## EXTRACTED MATERIAL
---+---
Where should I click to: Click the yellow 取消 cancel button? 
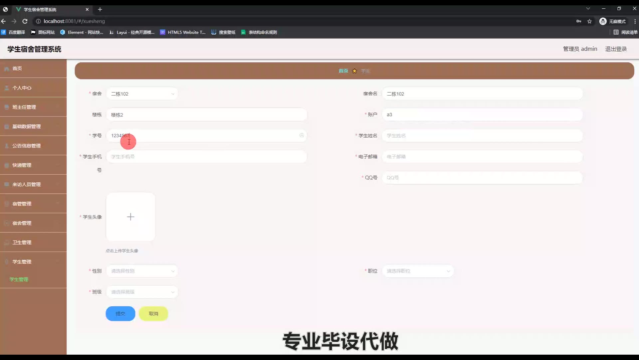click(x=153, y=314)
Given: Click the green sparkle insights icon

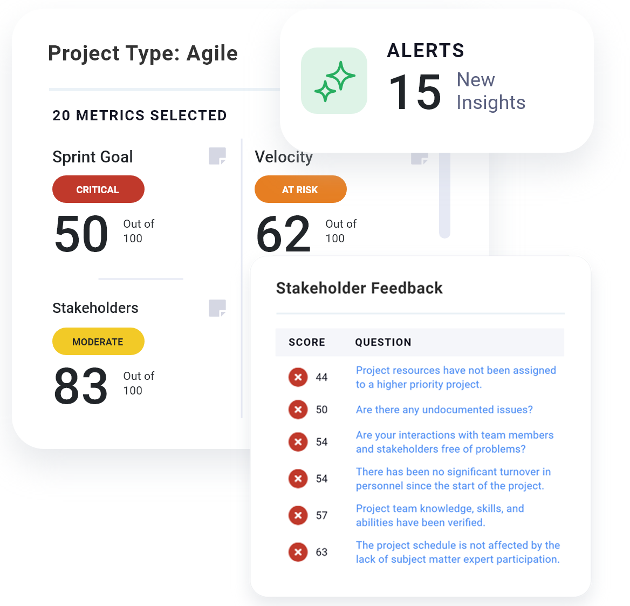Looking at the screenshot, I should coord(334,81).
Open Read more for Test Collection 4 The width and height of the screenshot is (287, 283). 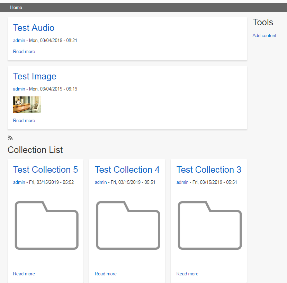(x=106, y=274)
---+---
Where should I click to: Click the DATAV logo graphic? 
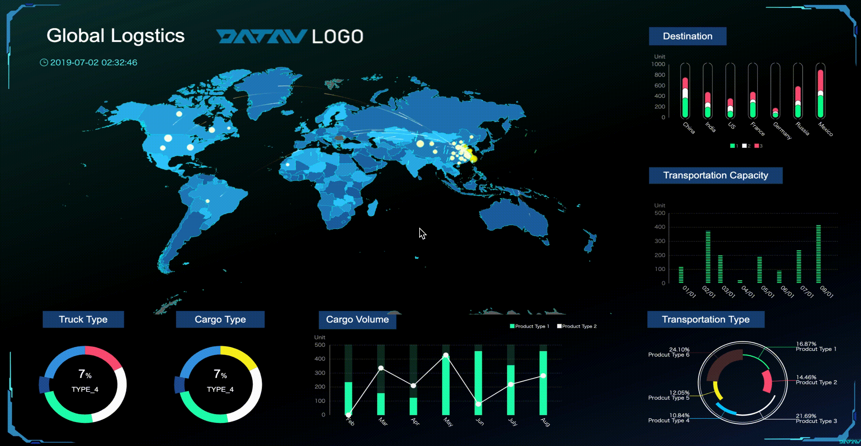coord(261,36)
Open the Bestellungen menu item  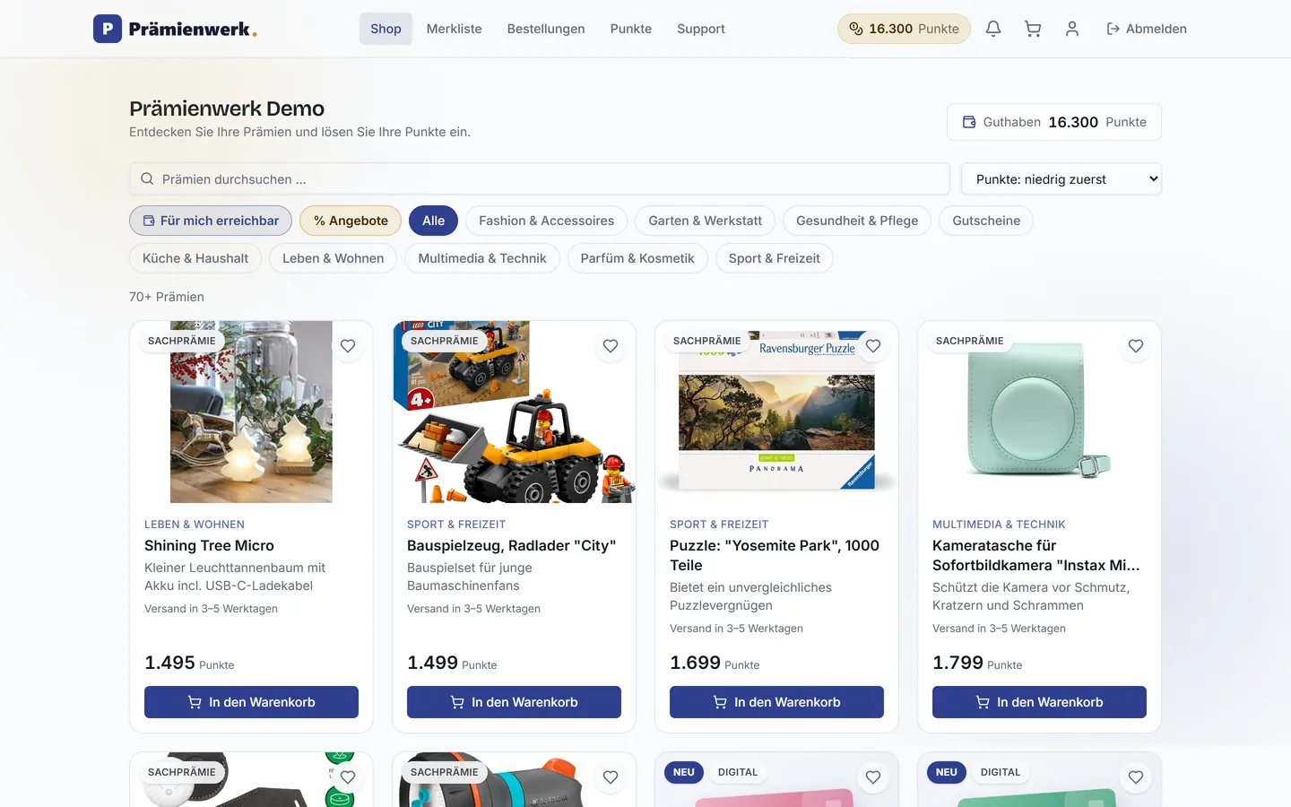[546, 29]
---+---
## WORK TO COMPLETE
From the items above, copy each line that contains the word "Where". Match upper and lower case.

## FULL ANSWER
Where should I click to: Click the yellow 取消 cancel button? 
Where should I click to: Click the DATAV logo graphic? 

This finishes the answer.